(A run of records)

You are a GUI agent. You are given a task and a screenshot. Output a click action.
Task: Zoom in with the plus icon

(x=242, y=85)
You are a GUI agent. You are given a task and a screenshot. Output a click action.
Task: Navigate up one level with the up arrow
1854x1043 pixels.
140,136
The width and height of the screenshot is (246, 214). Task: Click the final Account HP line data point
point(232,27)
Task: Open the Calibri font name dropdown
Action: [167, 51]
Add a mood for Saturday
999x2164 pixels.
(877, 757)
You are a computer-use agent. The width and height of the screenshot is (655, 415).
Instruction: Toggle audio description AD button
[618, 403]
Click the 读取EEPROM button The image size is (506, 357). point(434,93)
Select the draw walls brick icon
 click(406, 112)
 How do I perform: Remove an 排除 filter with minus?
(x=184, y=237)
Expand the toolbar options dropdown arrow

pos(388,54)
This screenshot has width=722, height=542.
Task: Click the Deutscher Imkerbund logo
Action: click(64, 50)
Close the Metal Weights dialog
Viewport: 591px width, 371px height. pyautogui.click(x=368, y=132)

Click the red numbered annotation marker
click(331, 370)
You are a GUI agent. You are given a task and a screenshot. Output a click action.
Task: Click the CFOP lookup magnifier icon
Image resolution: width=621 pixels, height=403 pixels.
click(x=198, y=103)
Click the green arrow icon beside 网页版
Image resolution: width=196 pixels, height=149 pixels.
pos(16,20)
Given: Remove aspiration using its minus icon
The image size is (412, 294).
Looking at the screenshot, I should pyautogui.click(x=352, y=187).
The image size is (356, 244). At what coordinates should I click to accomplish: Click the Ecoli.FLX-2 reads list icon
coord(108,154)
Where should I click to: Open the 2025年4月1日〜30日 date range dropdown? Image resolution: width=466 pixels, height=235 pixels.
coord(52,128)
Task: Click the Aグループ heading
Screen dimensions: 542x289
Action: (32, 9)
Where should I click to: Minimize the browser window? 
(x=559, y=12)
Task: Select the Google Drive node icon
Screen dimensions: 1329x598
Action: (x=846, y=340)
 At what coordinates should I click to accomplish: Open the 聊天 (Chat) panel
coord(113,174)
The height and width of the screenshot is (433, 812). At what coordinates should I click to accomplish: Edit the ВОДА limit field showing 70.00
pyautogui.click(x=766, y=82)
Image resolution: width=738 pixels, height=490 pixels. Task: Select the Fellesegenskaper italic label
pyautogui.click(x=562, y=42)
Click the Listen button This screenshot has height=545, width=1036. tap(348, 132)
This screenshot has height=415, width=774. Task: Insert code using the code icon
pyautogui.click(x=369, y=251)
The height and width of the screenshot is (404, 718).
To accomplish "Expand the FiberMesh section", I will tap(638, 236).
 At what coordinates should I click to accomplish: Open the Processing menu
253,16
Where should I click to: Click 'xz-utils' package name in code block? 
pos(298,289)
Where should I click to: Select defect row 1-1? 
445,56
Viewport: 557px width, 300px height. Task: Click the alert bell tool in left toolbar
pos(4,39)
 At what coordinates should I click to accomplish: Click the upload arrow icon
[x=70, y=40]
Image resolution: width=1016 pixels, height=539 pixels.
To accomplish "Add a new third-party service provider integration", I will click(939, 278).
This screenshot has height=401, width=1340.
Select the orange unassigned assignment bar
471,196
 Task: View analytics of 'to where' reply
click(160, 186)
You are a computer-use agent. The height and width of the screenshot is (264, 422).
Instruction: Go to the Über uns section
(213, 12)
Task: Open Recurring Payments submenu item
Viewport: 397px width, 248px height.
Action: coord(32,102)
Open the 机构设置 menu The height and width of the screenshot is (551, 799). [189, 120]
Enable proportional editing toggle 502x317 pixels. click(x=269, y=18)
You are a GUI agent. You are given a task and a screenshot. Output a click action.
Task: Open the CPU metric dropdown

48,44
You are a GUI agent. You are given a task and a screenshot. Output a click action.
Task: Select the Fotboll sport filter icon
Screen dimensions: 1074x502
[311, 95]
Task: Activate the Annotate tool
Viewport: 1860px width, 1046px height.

**AIM OF THE TASK**
Reproduce the listing in full, substituting "GUI assistant" for every occurrence of "GUI agent" and leaving everything else unchanged.

**FINAL ANSWER**
You are a GUI assistant. You are given a task and a screenshot. Output a click action.
Task: Zoom in with the plus icon

(x=242, y=85)
You are a GUI assistant. You are given a task and a screenshot. Output a click action.
Task: Navigate up one level with the up arrow
1854x1043 pixels.
140,136
The width and height of the screenshot is (246, 214). Task: Click the final Account HP line data point
point(232,27)
Task: Open the Calibri font name dropdown
Action: [167, 51]
Add a mood for Saturday
999x2164 pixels.
(877, 757)
You are a computer-use agent. The width and height of the screenshot is (655, 415).
Instruction: Toggle audio description AD button
[618, 403]
Click the 读取EEPROM button The image size is (506, 357). point(434,93)
Select the draw walls brick icon
 click(406, 112)
 How do I perform: Remove an 排除 filter with minus?
(x=184, y=237)
Expand the toolbar options dropdown arrow

pos(388,54)
This screenshot has width=722, height=542.
Task: Click the Deutscher Imkerbund logo
Action: click(64, 50)
Close the Metal Weights dialog
Viewport: 591px width, 371px height. pyautogui.click(x=368, y=132)

Click the red numbered annotation marker
click(331, 370)
You are a GUI assistant. You are given a task and a screenshot. Output a click action.
Task: Click the CFOP lookup magnifier icon
Image resolution: width=621 pixels, height=403 pixels.
click(x=198, y=103)
Click the green arrow icon beside 网页版
Image resolution: width=196 pixels, height=149 pixels.
pos(16,20)
Given: Remove aspiration using its minus icon
The image size is (412, 294).
Looking at the screenshot, I should pyautogui.click(x=352, y=187).
The image size is (356, 244). At what coordinates should I click to accomplish: Click the Ecoli.FLX-2 reads list icon
coord(108,154)
Where should I click to: Open the 2025年4月1日〜30日 date range dropdown? Image resolution: width=466 pixels, height=235 pixels.
coord(52,128)
Task: Click the Aグループ heading
Screen dimensions: 542x289
Action: (32, 9)
Where should I click to: Minimize the browser window? 
(x=559, y=12)
Task: Select the Google Drive node icon
Screen dimensions: 1329x598
Action: (x=846, y=340)
 At what coordinates should I click to accomplish: Open the 聊天 (Chat) panel
coord(113,174)
The height and width of the screenshot is (433, 812). At what coordinates should I click to accomplish: Edit the ВОДА limit field showing 70.00
pyautogui.click(x=766, y=82)
Image resolution: width=738 pixels, height=490 pixels. Task: Select the Fellesegenskaper italic label
pyautogui.click(x=562, y=42)
Click the Listen button This screenshot has height=545, width=1036. tap(348, 132)
This screenshot has height=415, width=774. Task: Insert code using the code icon
pyautogui.click(x=369, y=251)
The height and width of the screenshot is (404, 718).
To accomplish "Expand the FiberMesh section", I will tap(638, 236).
 At what coordinates should I click to accomplish: Open the Processing menu
253,16
Where should I click to: Click 'xz-utils' package name in code block? 
pos(298,289)
Where should I click to: Select defect row 1-1? 
445,56
Viewport: 557px width, 300px height. Task: Click the alert bell tool in left toolbar
pos(4,39)
 At what coordinates should I click to accomplish: Click the upload arrow icon
[x=70, y=40]
Image resolution: width=1016 pixels, height=539 pixels.
To accomplish "Add a new third-party service provider integration", I will click(939, 278).
This screenshot has height=401, width=1340.
Select the orange unassigned assignment bar
471,196
 Task: View analytics of 'to where' reply
click(160, 186)
You are a computer-use agent. The height and width of the screenshot is (264, 422).
Instruction: Go to the Über uns section
(213, 12)
Task: Open Recurring Payments submenu item
Viewport: 397px width, 248px height.
Action: coord(32,102)
Open the 机构设置 menu The height and width of the screenshot is (551, 799). [189, 120]
Enable proportional editing toggle 502x317 pixels. click(x=269, y=18)
You are a GUI assistant. You are given a task and a screenshot. Output a click action.
Task: Open the CPU metric dropdown

48,44
You are a GUI assistant. You are given a task and a screenshot. Output a click action.
Task: Select the Fotboll sport filter icon
Screen dimensions: 1074x502
[311, 95]
Task: Activate the Annotate tool
Viewport: 1860px width, 1046px height.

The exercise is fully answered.